Who pays the price of fraud?
July 9, 2015 by Mark Castle
With attacks on business bank accounts becoming increasingly common, it would seem that banks are moving the responsibility for fraud from themselves to the account holder.
We recently noticed a new clause had been added to a Relationship Authority document from our own bankers, which stated ‘The bank may assume that the person who confirms their identity, and correctly answers the Bank’s security questions is me’.
Worryingly there is a common misconception that banks will replace any funds lost in an attack on a business bank account. But this is not necessarily the case and the shift of responsibility from bank to account holder will mean increasing instances where the bank will not be liable for losses from fraudulent attacks and will not refund lost money back to the business.
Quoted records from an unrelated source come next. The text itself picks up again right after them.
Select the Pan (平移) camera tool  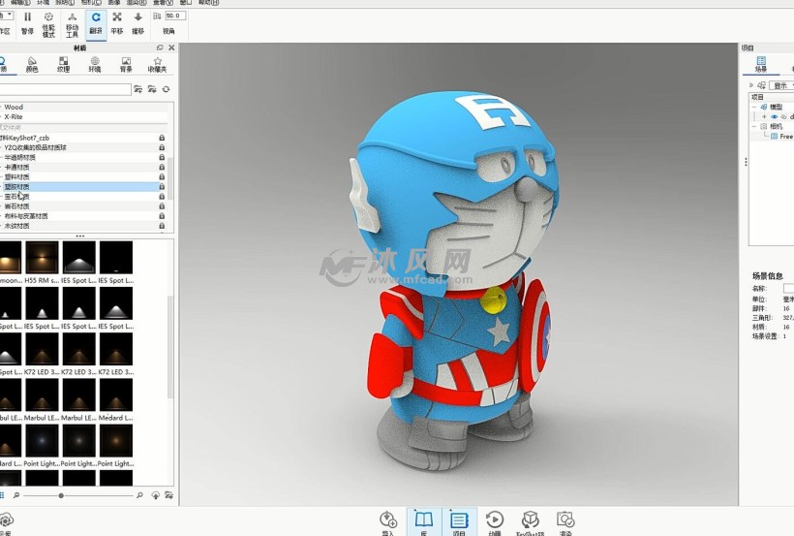pos(117,21)

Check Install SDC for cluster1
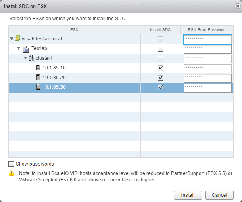coord(161,59)

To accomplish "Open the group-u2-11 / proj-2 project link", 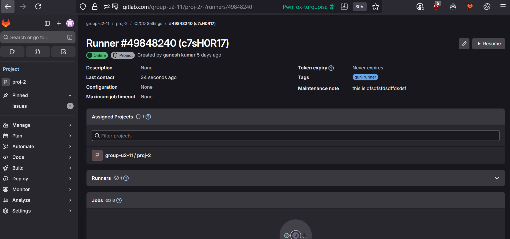I will (128, 155).
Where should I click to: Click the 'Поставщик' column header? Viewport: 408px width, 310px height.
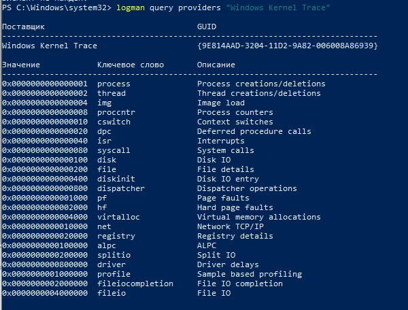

Results from a survey found that almost half of respondents who had lost money in a fraudulent online transaction did not get all, or sometimes any, of their funds back.
This situation is exacerbated when businesses are not fully aware of the dangers of cyber fraud. The same survey from Kaspersky Lab and B2B International found that only 22% of respondents believed they could be the target of a cyber-attack while statistics showed that 43% would have faced financial cyber threats at least once in the previous 12 months. In fact, small businesses are considered especially easy prey because many lack firewalls and monitoring systems.
Although banks will have put their own measures in place to thwart hackers, ultimately they hold the business responsible and emphasise that businesses must also defend themselves.
These 5 best practice tips are a good starting point:
- Ensure that you have a Firewall and Anti-Virus Software in place and it is always up-to-date.
- Limit the number of employees with access to the business accounts.
- Educate your employees to be wary of emails from unknown senders, unsafe links and unusual websites.
- Enforce strict internet policies such as no visiting social media networking sites on work computers, this is a common way for hackers to infect computers with malicious software.
- Have a separate computer solely for banking. This will limit hackers ability to compromise a banking session.